---
name: protein-design-workflow
description: >
  End-to-end guidance for protein design pipelines.
  Use this skill when: (1) Starting a new protein design project,
  (2) Need step-by-step workflow guidance,
  (3) Understanding the full design pipeline,
  (4) Planning compute resources and timelines,
  (5) Integrating multiple design tools.

  For tool selection, use binder-design.
  For QC thresholds, use protein-qc.
license: MIT
category: orchestration
tags: [guidance, pipeline, workflow]
---

# Protein Design Workflow Guide

## Standard binder design pipeline

### Overview
```
Target Preparation --> Backbone Generation --> Sequence Design
         |                     |                     |
         v                     v                     v
    (pdb skill)          (rfdiffusion)         (proteinmpnn)
                               |                     |
                               v                     v
                        Structure Validation --> Filtering
                               |                     |
                               v                     v
                         (alphafold/chai)      (protein-qc)
```

## Phase 1: Target preparation

### 1.1 Obtain target structure
```bash
# Download from PDB
curl -o target.pdb "https://files.rcsb.org/download/XXXX.pdb"
```

### 1.2 Clean and prepare
```python
# Extract target chain
# Remove waters, ligands if needed
# Trim to binding region + 10A buffer
```

### 1.3 Select hotspots
- Choose 3-6 exposed residues
- Prefer charged/aromatic (K, R, E, D, W, Y, F)
- Check surface accessibility
- Verify residue numbering

**Output**: `target_prepared.pdb`, hotspot list

## Phase 2: Backbone generation

### Option A: RFdiffusion (diverse exploration)
```bash
modal run modal_rfdiffusion.py \
  --pdb target_prepared.pdb \
  --contigs "A1-150/0 70-100" \
  --hotspot "A45,A67,A89" \
  --num-designs 500
```

### Option B: BindCraft (end-to-end)
```bash
modal run modal_bindcraft.py \
  --target-pdb target_prepared.pdb \
  --hotspots "A45,A67,A89" \
  --num-designs 100
```

**Output**: 100-500 backbone PDBs

## Phase 3: Sequence design

### For RFdiffusion backbones
```bash
for backbone in backbones/*.pdb; do
  modal run modal_proteinmpnn.py \
    --pdb-path "$backbone" \
    --num-seq-per-target 8 \
    --sampling-temp 0.1
done
```

**Output**: 8 sequences per backbone (800-4000 total)

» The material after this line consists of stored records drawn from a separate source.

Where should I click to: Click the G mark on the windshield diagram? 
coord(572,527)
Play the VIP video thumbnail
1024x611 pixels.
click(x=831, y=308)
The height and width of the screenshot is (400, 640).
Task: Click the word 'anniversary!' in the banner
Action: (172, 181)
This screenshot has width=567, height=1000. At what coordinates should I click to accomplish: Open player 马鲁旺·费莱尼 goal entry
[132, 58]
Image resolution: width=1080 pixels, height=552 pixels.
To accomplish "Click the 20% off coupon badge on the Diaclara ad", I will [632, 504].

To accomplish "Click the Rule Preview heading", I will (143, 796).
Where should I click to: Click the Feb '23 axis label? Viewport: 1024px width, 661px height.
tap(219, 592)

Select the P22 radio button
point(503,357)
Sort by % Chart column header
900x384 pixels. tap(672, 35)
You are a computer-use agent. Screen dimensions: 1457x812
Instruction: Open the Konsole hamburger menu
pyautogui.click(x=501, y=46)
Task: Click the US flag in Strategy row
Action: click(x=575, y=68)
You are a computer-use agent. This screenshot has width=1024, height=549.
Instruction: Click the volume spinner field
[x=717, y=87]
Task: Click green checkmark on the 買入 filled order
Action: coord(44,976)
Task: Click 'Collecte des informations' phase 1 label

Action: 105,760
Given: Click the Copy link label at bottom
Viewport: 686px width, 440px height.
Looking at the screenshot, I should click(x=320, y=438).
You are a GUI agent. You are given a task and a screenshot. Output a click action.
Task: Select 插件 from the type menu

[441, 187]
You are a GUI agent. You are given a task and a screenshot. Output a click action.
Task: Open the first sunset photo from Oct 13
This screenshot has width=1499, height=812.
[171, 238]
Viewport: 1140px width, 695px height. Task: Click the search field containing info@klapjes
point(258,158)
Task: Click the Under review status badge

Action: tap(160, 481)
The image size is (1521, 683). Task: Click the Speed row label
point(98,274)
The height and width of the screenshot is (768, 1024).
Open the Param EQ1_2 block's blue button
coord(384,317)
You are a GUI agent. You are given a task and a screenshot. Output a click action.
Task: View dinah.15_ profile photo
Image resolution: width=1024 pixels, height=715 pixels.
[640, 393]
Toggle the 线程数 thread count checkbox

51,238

## Phase 4: Structure validation

### Predict complexes
```bash
# Prepare FASTA with binder + target
# binder:target format for multimer

modal run modal_colabfold.py \
  --input-faa all_sequences.fasta \
  --out-dir predictions/
```

**Output**: AF2 predictions with pLDDT, ipTM, PAE

## Phase 5: Filtering and selection

### Apply standard thresholds
```python
import pandas as pd

# Load metrics
designs = pd.read_csv('all_metrics.csv')

# Filter
filtered = designs[
    (designs['pLDDT'] > 0.85) &
    (designs['ipTM'] > 0.50) &
    (designs['PAE_interface'] < 10) &
    (designs['scRMSD'] < 2.0) &
    (designs['esm2_pll'] > 0.0)
]

# Rank by composite score
filtered['score'] = (
    0.3 * filtered['pLDDT'] +
    0.3 * filtered['ipTM'] +
    0.2 * (1 - filtered['PAE_interface'] / 20) +
    0.2 * filtered['esm2_pll']
)

top_designs = filtered.nlargest(50, 'score')
```

**Output**: 50-200 filtered candidates

## Resource planning

### Compute requirements

| Stage | GPU | Time (100 designs) |
|-------|-----|-------------------|
| RFdiffusion | A10G | 30 min |
| ProteinMPNN | T4 | 15 min |
| ColabFold | A100 | 4-8 hours |
| Filtering | CPU | 15 min |

### Total timeline
- Small campaign (100 designs): 8-12 hours
- Medium campaign (500 designs): 24-48 hours
- Large campaign (1000+ designs): 2-5 days

## Quality checkpoints

### After backbone generation
- [ ] Visual inspection of diverse backbones
- [ ] Secondary structure present
- [ ] No clashes with target

### After sequence design
- [ ] ESM2 PLL > 0.0 for most sequences
- [ ] No unwanted cysteines (unless intentional)
- [ ] Reasonable sequence diversity

### After validation
- [ ] pLDDT > 0.85
- [ ] ipTM > 0.50
- [ ] PAE_interface < 10
- [ ] Self-consistency RMSD < 2.0 A

### Final selection
- [ ] Diverse sequences (cluster if needed)
- [ ] Manufacturable (no problematic motifs)
- [ ] Reasonable molecular weight

## Common issues

| Problem | Solution |
|---------|----------|
| Low ipTM | Check hotspots, increase designs |
| Poor diversity | Higher temperature, more backbones |
| High scRMSD | Backbone may be unusual |
| Low pLDDT | Check design quality |

## Advanced workflows

### Multi-tool combination
1. RFdiffusion for initial backbones
2. ColabDesign for refinement
3. ProteinMPNN diversification
4. AF2 final validation

### Iterative refinement
1. Run initial campaign
2. Analyze failures
3. Adjust hotspots/parameters
4. Repeat with insights